South Korea says it will dispatch a government delegation to Iran "at the earliest possible date" to try secure the release of a tanker seized by Iran amid tensions over Iranian funds frozen in Seoul because of U.S. sanctions.
A Foreign Ministry spokesman made the announcement on January 5, a day after the Islamic Revolutionary Guards Corps (IRGC) seized the South Korean-flagged MT Hankuk Chemi and detained its crew of 20 near the strategic Strait of Hormuz over pollution violations -- an allegation rejected by the ship's operator.
The spokesman also said that South Korean Deputy Foreign Minister Choi Jong-kun will go ahead with a previously planned trip to Tehran early next week, as Iranian officials seek the release of billions of dollars frozen in South Korean banks under U.S. sanctions.
The frozen assets stem from oil sales earned before Washington tightened sanctions on Iran following the U.S. withdrawal from a landmark nuclear deal between Tehran and world powers.
In Tehran, an Iranian government spokesman rejected allegations that Iran's seizure of the tanker amounted to hostage taking.
"If anybody is to be called a hostage taker, it is the South Korean government that has taken our more than $7 billion hostage under a futile pretext," Ali Rabiei told reporters.
Earlier, the U.S. State Department called for the tanker's immediate release, accusing Iran of threatening "navigational rights and freedoms" in the Persian Gulf in order to "extort the international community into relieving the pressure" of economic sanctions.
Meanwhile, the South Korean Defense Ministry announced that a destroyer carrying members of South Korea's anti-piracy unit arrived in waters near the Strait of Hormuz -- through which 20 percent of all oil traded passes -- and was "carrying out a mission to ensure the safety of our nationals."

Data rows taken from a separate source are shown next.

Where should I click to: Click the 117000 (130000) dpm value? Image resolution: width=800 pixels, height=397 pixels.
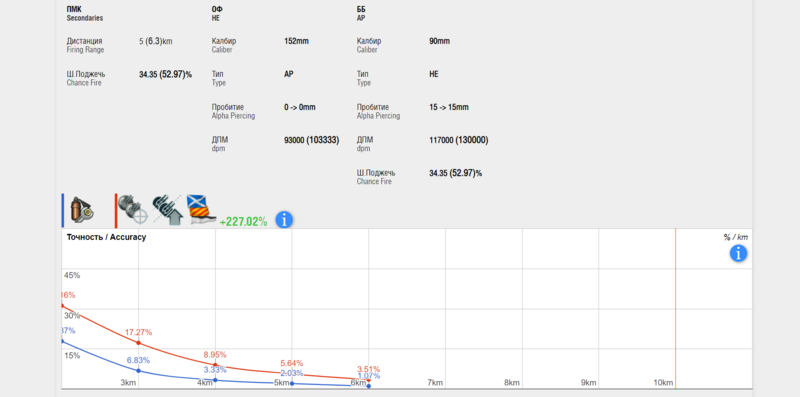click(x=459, y=140)
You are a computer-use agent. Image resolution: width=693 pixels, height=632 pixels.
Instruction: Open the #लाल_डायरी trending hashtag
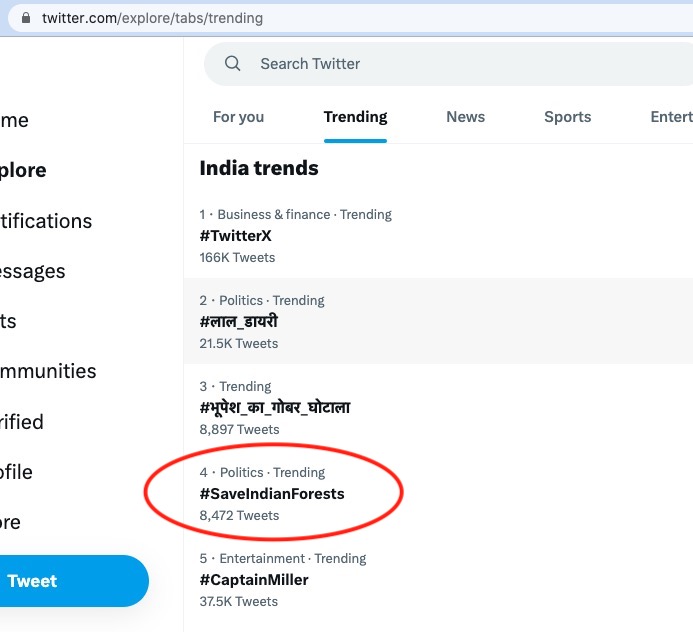(x=438, y=321)
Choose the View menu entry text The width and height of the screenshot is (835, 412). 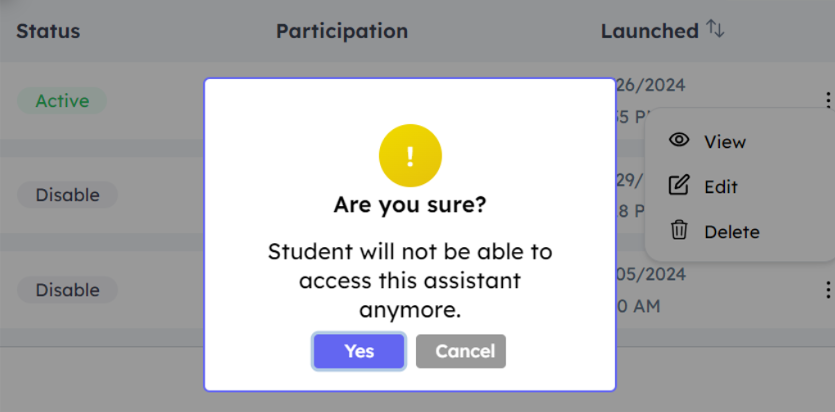point(725,142)
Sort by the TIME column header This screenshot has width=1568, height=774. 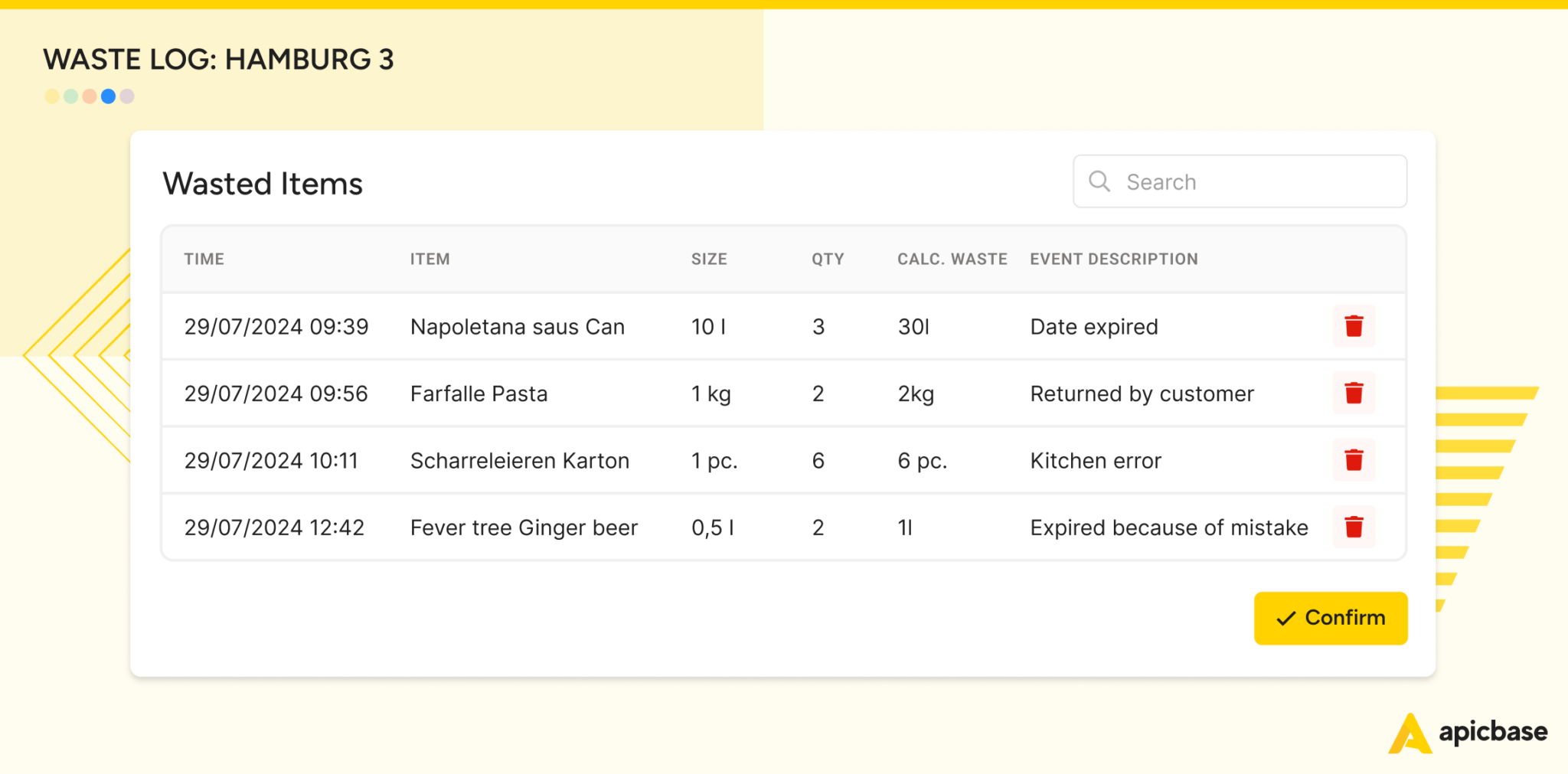pos(204,260)
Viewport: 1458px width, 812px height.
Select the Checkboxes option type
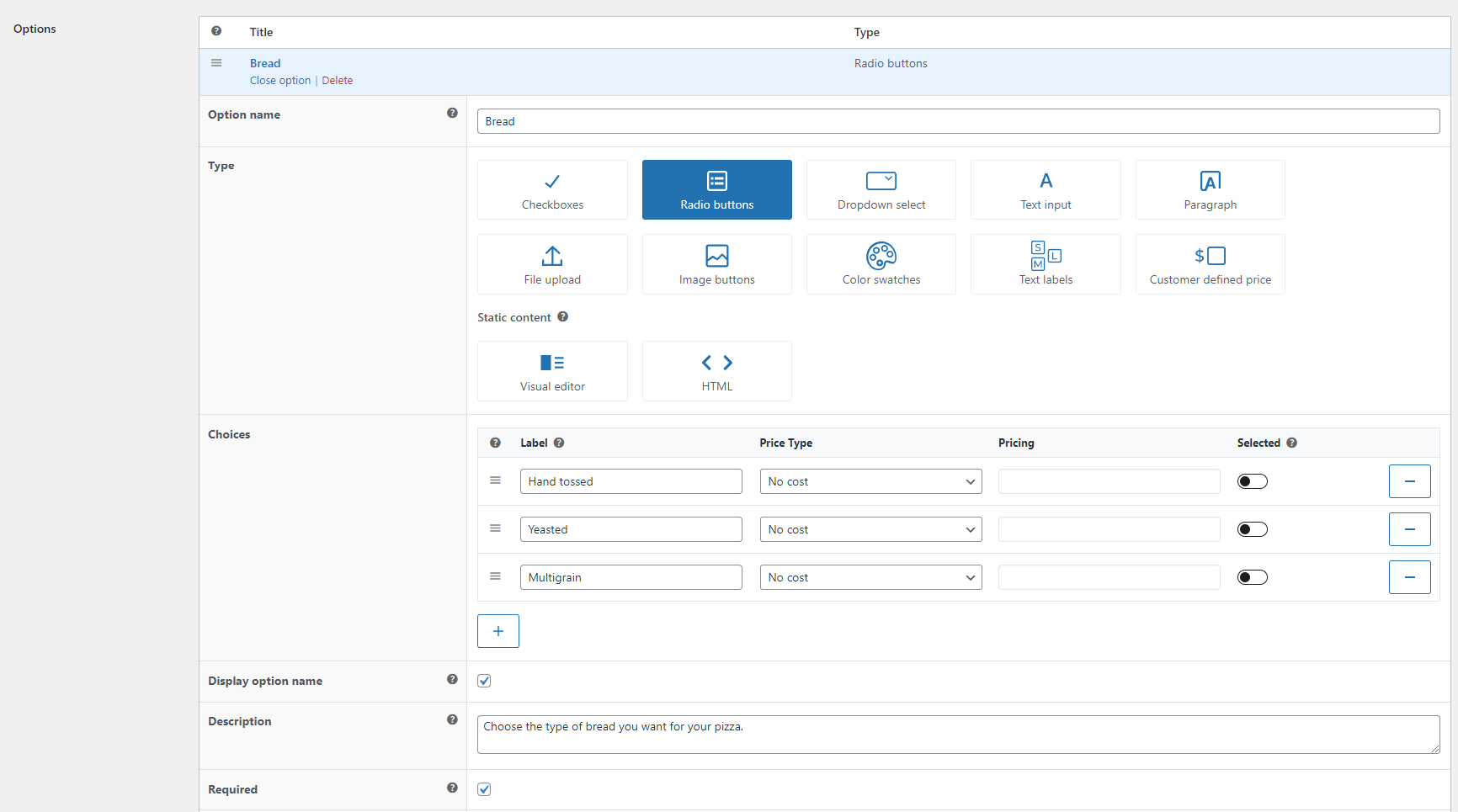[552, 190]
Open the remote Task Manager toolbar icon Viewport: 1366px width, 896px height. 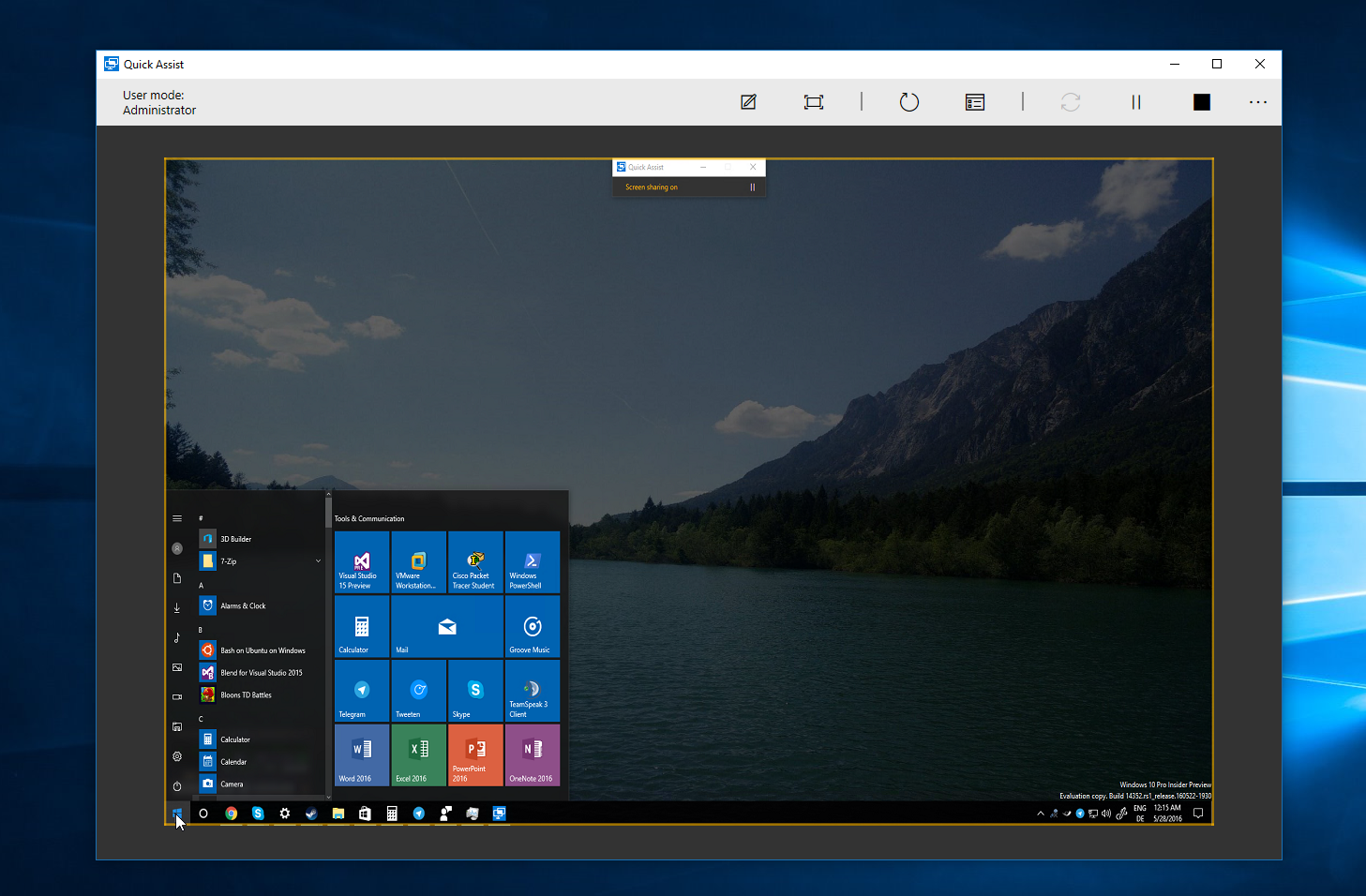[x=974, y=102]
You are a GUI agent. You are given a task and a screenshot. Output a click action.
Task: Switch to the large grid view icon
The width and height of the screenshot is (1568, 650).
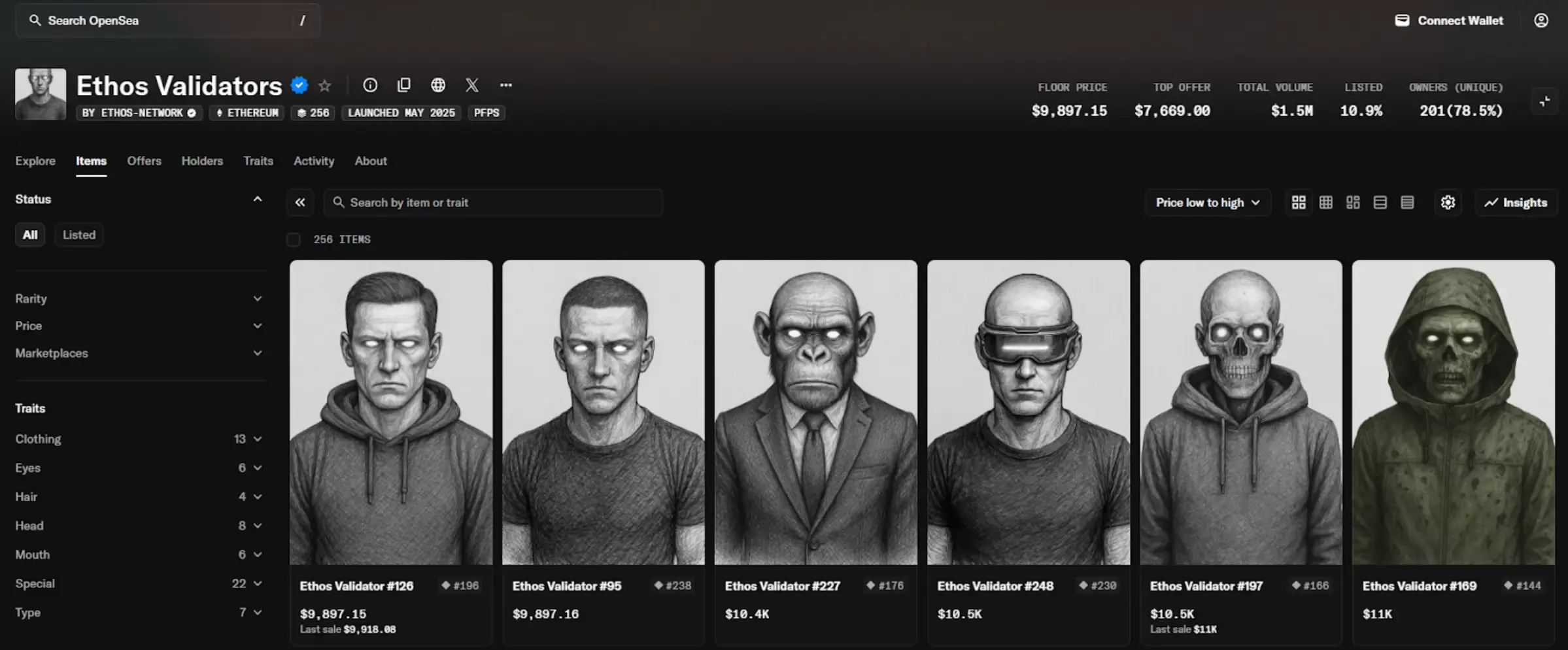1299,203
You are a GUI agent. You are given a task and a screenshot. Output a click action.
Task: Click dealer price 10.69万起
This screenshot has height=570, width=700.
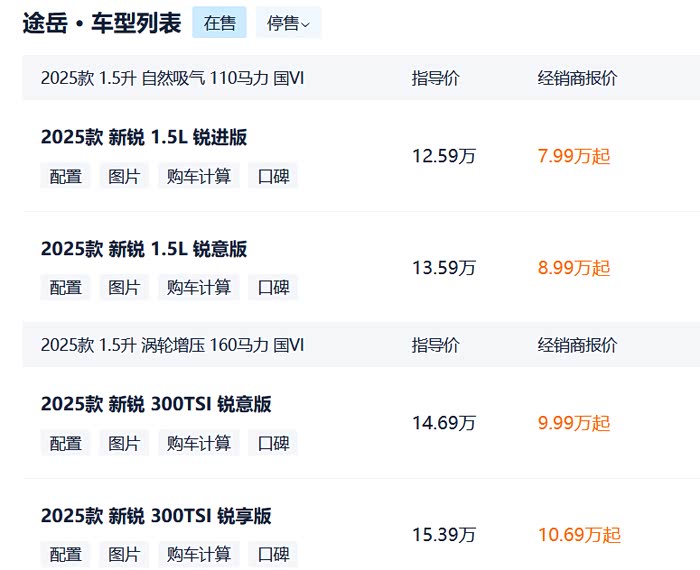tap(579, 535)
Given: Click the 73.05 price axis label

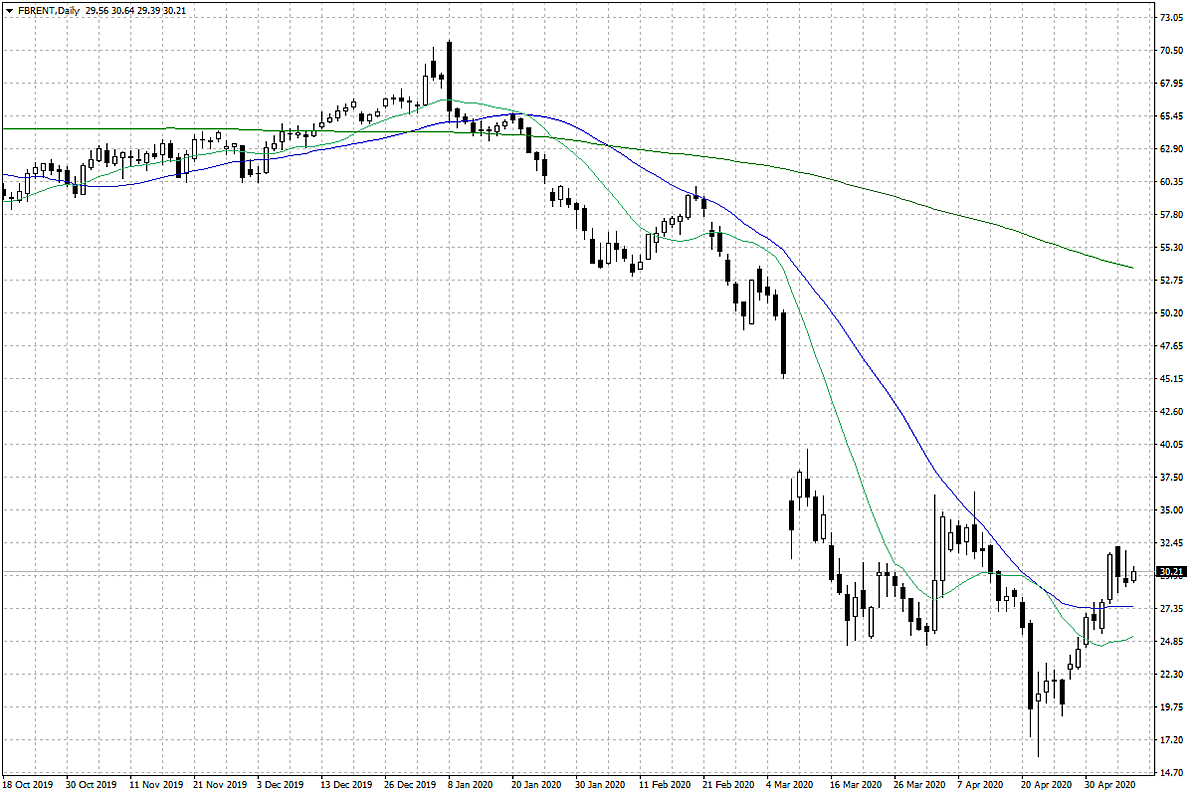Looking at the screenshot, I should 1172,18.
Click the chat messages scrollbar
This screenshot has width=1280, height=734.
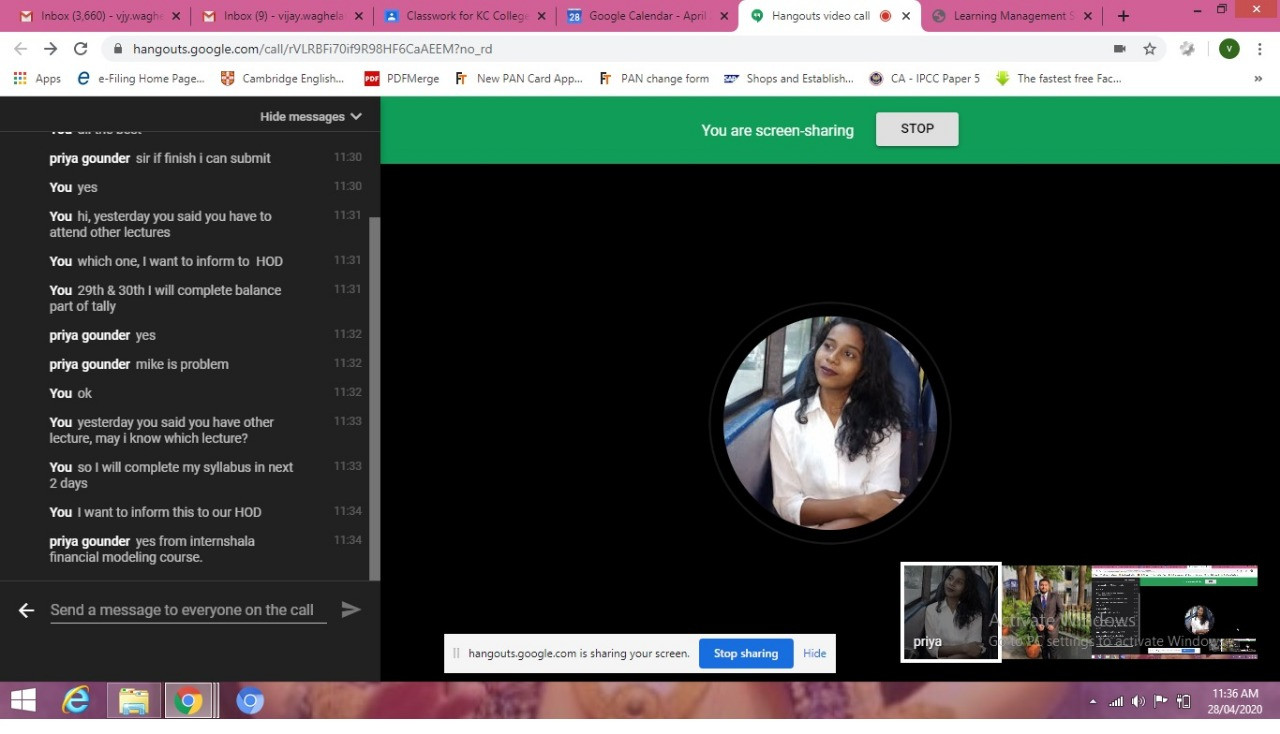coord(375,400)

The MT Hankuk Chemi, which had been traveling from Saudi Arabia to Fujairah in the United Arab Emirates, is currently in the port city of Bandar Abbas.
The Iranian ambassador to Seoul told officials that the crew, which included sailors from Indonesia, Myanmar, South Korea, and Vietnam, was safe and healthy, the Yonhap news agency reported.
Iranian media quoted the IRGC as saying the vessel was carrying 7,200 tons of "oil chemical products."
The ship was "seized due to the repeated infringement of maritime environmental laws," it said, adding that the case "will be handed over to the judicial authorities of the country."
The incident comes with tensions on the rise in the region coinciding with the first anniversary of the killing by U.S. air strike of a top Iranian general.
The assassination of Major General Qasem Soleimani, the commander of the IRGC's elite Quds Force, in Baghdad on January 3, 2020, saw Iran retaliate by launching a ballistic-missile strike that injured dozens of U.S. troops in Iraq.
Tehran also accidentally shot down a Ukrainian passenger jet that night, killing all 176 people on board.
As the anniversary approached, the United States sent B-52 bombers flying over the region as well as a nuclear-powered submarine into the Persian Gulf.
The Iranian government also said on January 4 that the country had resumed 20 percent uranium enrichment at an underground facility, a level far above limits set by the 2015 nuclear deal with six major powers.
Tehran has gradually reduced its compliance with the accord since the United States unilaterally withdrew from the deal in 2018 and started imposing crippling sanctions on Iran.
Enriched uranium can be used to make reactor fuel but also nuclear warheads, with 90 percent purity considered weapons-grade.
Tehran has always denied pursuing nuclear weapons, saying its nuclear program was strictly for civilian purposes.